Chyba im nie powiem, że sam mam z tym problem i chodzę na spotkania uzależnionych.
Dodaj anonimowe wyznanie
Przy tego typu poglądzie rodziców nie dziwię się Twojemu problemowi.
Sugerujesz że ogląda brzydkie filmy i szarpie wajhę przez rodziców?
@Dragomir
Jeśli uważają, że to normalna sprawa, to znaczy, że najprawdopodobniej mają podobny problem, a dziecię odziedziczyło/podświadomie nauczyło się.
Nadal nie ma to dla mnie związku. Jak rodzice oddają się takim praktykom, to raczej nie na oczach autora. Poza tym wydaje mi się, że nie przesadzają w tym, dlatego nie wiedzą że może to być nałogiem, bo w ich głowach nałóg = picie, palenie, może dopuszczają też hazard czy coś. Więc nie wiem jak autor miałby od nich podświadomie się tego nauczyć. A poglądy też nie są raczej genetyczne, poza tym autor widzi że ma problem, a rodzice raczej traktują to jako wymysły a nie realny problem.
Napisał, że uważają „że to normalna sprawa”. Czyli mogą mieć problem z przeseksualizowaniem przy czym wcale nie muszą uprawiać seksu czy się masturbować na oczach dziecka, wystarczy życie seksem, skojarzenia, żarciki, schowane gazetki taty tak dalej żeby dziecko w takiej atmosferze samo w końcu przedwcześnie zaczęło interesować się seksem.
Jak się można uzależnić od pornografi i masturbacji?
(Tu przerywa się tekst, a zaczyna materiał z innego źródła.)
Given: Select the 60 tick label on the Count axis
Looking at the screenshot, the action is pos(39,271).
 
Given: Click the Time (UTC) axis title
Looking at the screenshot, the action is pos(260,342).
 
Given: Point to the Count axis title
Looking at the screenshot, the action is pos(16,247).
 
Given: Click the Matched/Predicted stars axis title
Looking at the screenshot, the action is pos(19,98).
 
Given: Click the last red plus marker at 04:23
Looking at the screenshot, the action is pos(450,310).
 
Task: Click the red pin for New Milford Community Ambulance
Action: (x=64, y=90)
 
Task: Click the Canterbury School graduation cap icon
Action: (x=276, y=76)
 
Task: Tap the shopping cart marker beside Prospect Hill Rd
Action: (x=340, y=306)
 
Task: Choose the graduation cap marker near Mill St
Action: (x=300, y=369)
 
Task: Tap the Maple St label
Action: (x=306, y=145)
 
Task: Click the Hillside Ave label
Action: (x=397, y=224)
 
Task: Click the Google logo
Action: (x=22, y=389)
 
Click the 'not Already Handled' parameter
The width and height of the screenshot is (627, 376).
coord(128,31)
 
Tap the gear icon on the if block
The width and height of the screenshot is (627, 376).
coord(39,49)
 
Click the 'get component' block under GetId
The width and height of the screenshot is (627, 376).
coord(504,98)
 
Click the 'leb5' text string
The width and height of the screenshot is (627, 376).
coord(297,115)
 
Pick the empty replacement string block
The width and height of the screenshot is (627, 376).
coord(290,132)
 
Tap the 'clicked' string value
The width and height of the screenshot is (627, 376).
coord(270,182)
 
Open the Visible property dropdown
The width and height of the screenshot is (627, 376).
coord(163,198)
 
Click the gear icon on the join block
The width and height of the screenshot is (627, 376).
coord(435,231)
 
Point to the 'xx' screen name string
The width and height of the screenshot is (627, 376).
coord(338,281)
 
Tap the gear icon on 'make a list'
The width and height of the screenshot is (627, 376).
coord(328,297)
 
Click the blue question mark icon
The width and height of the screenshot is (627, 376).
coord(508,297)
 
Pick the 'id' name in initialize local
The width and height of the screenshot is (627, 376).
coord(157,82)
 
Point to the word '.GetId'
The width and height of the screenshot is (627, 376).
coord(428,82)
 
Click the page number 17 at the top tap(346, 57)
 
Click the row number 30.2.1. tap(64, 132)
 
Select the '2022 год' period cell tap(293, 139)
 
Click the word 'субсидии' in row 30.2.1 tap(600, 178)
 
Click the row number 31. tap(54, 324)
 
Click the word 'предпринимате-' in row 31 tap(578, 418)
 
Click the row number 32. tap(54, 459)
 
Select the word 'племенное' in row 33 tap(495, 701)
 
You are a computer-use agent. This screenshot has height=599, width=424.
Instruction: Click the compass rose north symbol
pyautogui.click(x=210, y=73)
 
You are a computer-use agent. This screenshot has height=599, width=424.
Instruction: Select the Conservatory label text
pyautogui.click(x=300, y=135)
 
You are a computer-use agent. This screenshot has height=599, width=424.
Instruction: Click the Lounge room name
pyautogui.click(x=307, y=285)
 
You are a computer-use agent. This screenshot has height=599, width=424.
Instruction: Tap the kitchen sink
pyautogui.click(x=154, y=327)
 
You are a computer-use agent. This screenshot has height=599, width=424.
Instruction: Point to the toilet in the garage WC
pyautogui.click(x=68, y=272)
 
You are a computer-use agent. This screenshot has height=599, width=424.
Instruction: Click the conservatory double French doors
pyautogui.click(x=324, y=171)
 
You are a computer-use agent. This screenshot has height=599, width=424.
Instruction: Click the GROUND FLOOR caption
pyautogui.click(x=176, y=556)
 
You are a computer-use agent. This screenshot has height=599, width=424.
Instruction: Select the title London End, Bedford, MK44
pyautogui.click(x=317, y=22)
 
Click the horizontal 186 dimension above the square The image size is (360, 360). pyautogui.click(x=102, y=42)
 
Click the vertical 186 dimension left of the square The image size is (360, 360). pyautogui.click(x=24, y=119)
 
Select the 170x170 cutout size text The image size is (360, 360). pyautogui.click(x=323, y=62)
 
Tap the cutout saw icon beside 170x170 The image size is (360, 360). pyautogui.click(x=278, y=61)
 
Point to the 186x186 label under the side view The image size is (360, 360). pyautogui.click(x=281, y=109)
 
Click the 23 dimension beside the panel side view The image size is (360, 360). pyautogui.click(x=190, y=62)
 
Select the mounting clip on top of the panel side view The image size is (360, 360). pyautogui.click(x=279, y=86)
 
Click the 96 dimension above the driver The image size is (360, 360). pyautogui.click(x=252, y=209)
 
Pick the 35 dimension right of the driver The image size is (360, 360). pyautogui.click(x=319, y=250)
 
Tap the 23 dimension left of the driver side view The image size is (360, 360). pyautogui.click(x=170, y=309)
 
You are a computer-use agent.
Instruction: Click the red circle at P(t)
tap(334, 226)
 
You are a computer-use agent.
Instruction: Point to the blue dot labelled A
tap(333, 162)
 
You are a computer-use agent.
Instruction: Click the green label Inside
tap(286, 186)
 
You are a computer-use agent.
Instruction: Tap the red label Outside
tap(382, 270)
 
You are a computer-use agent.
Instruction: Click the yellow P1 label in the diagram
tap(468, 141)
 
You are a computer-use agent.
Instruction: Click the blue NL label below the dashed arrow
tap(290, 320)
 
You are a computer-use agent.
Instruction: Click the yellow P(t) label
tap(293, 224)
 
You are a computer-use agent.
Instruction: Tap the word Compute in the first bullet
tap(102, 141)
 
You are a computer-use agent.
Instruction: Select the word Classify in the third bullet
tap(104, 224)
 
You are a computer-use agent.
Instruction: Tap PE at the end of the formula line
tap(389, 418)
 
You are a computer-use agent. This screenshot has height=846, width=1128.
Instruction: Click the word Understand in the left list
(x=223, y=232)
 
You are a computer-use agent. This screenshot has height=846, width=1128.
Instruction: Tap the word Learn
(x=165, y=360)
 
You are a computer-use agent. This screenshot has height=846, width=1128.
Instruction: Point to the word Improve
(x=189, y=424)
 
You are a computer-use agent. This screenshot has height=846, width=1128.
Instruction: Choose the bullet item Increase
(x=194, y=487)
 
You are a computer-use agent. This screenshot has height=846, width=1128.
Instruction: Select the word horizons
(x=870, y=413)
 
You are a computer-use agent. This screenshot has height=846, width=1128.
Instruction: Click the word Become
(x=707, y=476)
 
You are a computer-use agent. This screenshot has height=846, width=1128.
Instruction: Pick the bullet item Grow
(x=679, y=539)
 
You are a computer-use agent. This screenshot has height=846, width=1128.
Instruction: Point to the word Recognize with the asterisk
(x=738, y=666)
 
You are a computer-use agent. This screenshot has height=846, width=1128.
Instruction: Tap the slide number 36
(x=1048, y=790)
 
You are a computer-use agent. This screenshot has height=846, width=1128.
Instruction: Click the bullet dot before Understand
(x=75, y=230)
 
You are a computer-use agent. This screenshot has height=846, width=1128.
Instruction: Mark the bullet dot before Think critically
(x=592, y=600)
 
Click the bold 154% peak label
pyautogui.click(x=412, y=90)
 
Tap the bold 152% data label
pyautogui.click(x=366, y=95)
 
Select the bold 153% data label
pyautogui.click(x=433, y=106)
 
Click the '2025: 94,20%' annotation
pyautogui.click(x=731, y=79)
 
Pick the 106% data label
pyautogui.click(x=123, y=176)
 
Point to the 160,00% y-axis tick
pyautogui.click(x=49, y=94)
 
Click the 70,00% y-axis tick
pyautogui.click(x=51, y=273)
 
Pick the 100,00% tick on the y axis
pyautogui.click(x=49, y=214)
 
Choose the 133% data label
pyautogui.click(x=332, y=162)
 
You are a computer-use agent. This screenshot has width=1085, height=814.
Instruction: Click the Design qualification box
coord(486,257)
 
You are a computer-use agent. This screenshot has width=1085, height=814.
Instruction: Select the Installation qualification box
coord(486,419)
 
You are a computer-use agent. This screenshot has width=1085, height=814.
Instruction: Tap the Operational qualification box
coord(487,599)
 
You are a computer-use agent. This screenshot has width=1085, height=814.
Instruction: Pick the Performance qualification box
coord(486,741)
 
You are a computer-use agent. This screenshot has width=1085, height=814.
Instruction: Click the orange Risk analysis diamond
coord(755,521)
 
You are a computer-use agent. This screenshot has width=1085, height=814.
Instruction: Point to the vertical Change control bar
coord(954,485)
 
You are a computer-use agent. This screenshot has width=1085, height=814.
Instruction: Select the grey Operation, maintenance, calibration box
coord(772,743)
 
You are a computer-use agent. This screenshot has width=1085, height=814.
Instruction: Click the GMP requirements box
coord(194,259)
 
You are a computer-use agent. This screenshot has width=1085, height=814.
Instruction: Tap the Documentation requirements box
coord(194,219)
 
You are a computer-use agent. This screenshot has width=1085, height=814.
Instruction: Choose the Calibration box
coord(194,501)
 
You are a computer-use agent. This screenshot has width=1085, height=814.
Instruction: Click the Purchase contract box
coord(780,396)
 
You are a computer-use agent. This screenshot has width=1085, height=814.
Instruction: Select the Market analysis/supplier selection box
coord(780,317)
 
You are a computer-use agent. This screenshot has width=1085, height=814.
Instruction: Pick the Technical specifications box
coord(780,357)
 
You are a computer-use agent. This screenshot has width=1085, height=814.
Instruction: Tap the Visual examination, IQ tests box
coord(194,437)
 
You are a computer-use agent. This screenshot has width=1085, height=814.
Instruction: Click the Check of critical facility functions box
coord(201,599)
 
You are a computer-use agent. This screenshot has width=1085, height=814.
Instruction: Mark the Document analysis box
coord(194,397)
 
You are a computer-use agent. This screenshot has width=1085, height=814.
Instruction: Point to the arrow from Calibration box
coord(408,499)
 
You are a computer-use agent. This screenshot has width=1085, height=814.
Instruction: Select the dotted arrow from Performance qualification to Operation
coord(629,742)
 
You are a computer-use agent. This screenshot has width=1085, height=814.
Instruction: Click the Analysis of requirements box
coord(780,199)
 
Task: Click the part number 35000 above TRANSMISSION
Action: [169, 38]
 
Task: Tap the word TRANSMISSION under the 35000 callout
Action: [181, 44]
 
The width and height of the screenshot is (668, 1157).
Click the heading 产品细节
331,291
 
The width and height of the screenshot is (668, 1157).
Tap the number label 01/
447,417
Nieco podzielam zdanie rodziców, samemu mi się zdarzało kiedyś kilka razy dziennie, teraz mam rodzinę i zdarza się mimo wszystko "czasem" i co? są jakieś efekty uboczne? no chyba, że ktoś wali gruchę przy ludziach albo w pracy pod biurkiem...
Na przykład jeśli osobiście uważasz, że „spuszczanie ciśnienia” jest Ci konieczne do życia to mam dla Ciebie złą wiadomość (jesteś uzależniony).